ALBANY, NY – Advocates of a medical aid in dying are pushing state lawmakers to pass legislation they say will give dignity to those who are facing death.
NewsChannel 34’s Amal spoke to family members who know the pain of losing a loved one to a terminal illness.
And how you want to die and how you spend the remaining parts of your life should be something that you have the option for.
Advocates lighting candles in memory of a loved one they lost to a terminal illness.
They’re pushing for The Medical Aid in Dying Act in New York.
It would allow terminally ill patients to receive a prescription medication that would help them die peacefully.

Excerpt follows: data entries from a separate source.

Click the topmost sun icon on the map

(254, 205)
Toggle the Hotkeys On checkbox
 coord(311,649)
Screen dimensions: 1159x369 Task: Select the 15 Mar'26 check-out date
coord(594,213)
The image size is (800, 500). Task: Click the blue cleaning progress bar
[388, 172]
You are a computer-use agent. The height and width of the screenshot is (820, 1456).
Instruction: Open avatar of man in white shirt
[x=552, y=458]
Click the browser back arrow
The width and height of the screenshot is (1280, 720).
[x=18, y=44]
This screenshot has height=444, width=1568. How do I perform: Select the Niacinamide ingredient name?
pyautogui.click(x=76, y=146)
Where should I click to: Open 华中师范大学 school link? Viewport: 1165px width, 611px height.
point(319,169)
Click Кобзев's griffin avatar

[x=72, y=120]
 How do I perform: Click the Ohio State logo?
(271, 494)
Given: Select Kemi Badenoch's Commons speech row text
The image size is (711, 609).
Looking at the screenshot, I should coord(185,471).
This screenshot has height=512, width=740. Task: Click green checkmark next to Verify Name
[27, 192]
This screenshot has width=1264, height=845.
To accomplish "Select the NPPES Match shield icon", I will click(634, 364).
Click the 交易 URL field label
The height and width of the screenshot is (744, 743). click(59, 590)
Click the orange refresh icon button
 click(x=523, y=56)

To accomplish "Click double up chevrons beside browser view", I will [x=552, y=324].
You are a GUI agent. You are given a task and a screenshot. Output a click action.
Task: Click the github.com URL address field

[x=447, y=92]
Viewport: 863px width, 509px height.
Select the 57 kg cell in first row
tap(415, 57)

“It’s a very, very personal choice between you and your physician and your god. Lawmakers have no business being in the middle of it.”
Melissa Milch’s father died last June. He was a physician and advocate for the bill.
Melissa says her father knew the limitations for hospice and palliative care when it comes to end of life treatment.
But opponents of this bill recommend patients look to palliative and hospice care treatments.
They call the bill “doctors assisted suicide.” But Daren Eilert disagrees.
“And this is not suicide, this is someone who’s terminally ill. Will die. And this was within weeks. But she suffered. Needlessly. Please. Don’t do this to people. Let them have the option.”
Eilerts daughter Ayla was diagnosed with an aggressive form of tongue cancer in September.
She passed away earlier this month at 24 years old.
Eilert says his daughter’s experience as a ballet dancer and yoga instructor gave her a high tolerance for pain. But her suffering was unbearable, needless and avoidable.
Senator Diane Savino introduced the Medical Aid in Dying Act in 2015, but it has yet to pass due to concerns over abuse and mistakes by doctors.
“We know the answers to all of the concerns that are raised. Everybody who raises them say ‘well how do we protect against the abuses that we know will happen?’ Well we have now 11 states and those abuses have never occurred.”
The bill would allow patients who have six months or less to live, and deemed mentally stable to request the medication.
Senator Diane Savino said it’s unlikely the bill will pass this session, but she will continue fighting for it.
Reporting at the capitol. Amal Tlaige.